** Task to complete **
Return only those lines of the listing that hold the word "reply".

** Data provided **
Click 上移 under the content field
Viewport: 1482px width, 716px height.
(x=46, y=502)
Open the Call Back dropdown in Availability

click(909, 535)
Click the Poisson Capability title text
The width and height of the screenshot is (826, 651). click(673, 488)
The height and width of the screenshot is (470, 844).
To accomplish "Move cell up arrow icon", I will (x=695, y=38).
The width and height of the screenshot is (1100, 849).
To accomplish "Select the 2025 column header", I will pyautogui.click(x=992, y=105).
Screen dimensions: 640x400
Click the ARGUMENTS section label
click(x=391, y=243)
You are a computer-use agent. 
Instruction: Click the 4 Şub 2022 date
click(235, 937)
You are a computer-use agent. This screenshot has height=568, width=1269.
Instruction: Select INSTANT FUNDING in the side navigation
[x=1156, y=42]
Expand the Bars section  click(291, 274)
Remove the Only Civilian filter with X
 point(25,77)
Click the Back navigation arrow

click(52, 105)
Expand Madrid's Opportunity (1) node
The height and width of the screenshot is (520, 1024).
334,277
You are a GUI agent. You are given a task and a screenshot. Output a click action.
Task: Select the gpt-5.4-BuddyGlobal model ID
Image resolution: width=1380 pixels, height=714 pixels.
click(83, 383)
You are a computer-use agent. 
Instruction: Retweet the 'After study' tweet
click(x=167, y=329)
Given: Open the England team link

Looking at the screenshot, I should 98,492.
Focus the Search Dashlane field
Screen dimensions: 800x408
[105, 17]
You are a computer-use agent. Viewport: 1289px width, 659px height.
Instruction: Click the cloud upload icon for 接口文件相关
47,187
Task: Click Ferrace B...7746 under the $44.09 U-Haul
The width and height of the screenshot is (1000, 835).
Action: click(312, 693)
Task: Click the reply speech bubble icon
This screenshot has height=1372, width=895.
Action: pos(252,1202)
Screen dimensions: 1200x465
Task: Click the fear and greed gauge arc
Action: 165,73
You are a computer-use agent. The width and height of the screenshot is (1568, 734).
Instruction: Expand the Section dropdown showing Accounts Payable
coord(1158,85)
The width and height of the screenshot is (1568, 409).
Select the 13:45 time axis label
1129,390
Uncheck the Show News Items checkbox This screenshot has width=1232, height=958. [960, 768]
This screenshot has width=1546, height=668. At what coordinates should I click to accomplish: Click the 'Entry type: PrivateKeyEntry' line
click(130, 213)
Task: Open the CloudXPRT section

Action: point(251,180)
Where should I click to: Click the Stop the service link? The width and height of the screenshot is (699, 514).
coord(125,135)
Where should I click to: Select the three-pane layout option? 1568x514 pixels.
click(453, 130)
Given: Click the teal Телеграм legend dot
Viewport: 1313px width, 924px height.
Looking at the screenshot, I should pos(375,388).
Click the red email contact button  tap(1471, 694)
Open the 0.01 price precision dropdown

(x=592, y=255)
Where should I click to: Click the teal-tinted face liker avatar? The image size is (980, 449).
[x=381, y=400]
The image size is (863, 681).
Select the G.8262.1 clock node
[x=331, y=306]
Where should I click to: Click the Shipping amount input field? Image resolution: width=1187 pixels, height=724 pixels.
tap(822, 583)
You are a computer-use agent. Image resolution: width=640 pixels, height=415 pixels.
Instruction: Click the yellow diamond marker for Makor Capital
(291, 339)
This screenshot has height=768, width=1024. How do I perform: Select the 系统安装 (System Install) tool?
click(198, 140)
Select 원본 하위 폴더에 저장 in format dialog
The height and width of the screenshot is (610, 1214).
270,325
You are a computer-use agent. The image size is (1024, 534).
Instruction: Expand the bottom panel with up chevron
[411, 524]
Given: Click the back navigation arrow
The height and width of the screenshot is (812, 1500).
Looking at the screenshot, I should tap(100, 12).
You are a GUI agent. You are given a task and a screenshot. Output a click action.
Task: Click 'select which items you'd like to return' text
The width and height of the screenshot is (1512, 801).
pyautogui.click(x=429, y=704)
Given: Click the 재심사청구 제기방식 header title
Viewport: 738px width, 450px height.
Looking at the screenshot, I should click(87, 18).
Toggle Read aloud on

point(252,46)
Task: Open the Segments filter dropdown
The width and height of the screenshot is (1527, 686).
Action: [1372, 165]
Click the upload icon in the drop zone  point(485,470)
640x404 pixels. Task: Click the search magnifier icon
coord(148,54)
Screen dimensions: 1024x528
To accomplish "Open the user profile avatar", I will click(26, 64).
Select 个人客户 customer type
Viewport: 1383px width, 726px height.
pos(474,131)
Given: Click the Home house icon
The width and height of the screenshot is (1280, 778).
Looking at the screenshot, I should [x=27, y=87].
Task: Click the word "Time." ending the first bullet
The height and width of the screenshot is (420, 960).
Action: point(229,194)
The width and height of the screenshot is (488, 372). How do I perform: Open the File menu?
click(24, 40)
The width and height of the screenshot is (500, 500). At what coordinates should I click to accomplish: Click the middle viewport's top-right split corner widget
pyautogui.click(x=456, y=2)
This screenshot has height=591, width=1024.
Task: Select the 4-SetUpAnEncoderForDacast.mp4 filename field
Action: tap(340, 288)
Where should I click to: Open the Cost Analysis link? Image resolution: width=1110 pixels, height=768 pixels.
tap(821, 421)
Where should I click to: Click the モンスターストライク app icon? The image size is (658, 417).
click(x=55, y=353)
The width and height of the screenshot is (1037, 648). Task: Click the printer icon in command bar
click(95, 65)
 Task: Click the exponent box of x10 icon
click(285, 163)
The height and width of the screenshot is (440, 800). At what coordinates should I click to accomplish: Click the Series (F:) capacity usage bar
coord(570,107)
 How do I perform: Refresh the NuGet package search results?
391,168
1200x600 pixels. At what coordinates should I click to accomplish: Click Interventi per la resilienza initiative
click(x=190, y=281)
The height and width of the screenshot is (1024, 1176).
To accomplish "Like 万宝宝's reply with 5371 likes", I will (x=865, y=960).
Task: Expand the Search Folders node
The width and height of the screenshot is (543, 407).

** Task answer **
Task: Click the reply speech bubble icon
To accomplish "Like 万宝宝's reply with 5371 likes", I will (x=865, y=960).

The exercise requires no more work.